::: RECORDS

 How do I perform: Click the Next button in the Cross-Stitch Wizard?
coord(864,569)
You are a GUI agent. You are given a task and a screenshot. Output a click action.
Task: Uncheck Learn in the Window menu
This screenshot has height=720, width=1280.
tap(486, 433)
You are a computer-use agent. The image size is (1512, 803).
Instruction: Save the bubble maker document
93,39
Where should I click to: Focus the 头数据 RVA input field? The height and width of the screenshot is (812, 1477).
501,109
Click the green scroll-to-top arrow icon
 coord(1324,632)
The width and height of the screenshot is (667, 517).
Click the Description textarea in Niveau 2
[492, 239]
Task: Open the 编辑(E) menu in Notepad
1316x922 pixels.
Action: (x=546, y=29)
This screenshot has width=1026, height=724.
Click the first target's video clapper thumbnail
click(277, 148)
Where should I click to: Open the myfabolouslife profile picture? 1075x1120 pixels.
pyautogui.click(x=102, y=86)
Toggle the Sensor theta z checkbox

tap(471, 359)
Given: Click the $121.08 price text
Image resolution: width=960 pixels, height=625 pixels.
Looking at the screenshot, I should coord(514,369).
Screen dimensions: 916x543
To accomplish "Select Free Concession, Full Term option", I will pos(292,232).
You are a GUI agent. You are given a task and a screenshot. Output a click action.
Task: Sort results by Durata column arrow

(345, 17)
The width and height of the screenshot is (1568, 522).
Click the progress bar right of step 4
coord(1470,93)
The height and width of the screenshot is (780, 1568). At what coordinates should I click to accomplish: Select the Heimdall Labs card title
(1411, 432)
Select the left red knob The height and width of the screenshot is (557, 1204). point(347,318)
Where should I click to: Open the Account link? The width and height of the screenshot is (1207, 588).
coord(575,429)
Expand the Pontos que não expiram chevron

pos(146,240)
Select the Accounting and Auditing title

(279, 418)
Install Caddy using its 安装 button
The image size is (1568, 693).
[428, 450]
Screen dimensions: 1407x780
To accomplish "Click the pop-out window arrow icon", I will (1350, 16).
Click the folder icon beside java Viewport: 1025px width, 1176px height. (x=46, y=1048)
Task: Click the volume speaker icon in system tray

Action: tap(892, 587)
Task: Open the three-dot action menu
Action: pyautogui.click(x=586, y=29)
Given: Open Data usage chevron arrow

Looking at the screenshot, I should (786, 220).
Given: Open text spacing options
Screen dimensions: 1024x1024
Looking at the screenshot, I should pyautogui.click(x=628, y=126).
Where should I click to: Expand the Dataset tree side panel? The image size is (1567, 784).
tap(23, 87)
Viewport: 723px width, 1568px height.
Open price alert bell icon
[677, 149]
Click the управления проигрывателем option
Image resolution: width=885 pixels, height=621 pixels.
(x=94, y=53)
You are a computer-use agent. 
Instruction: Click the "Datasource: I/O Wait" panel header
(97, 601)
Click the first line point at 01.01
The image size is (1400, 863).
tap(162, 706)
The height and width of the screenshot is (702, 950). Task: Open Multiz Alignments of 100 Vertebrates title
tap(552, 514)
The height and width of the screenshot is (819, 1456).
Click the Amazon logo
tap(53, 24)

::::::

• _PROBLEM TO SOLVE_
Can you repeat word for word every line from the one containing "The height and width of the screenshot is (702, 950)." down to the end of the lines, including both ends?

• _WORKED SOLUTION_
The height and width of the screenshot is (702, 950). Task: Open Multiz Alignments of 100 Vertebrates title
tap(552, 514)
The height and width of the screenshot is (819, 1456).
Click the Amazon logo
tap(53, 24)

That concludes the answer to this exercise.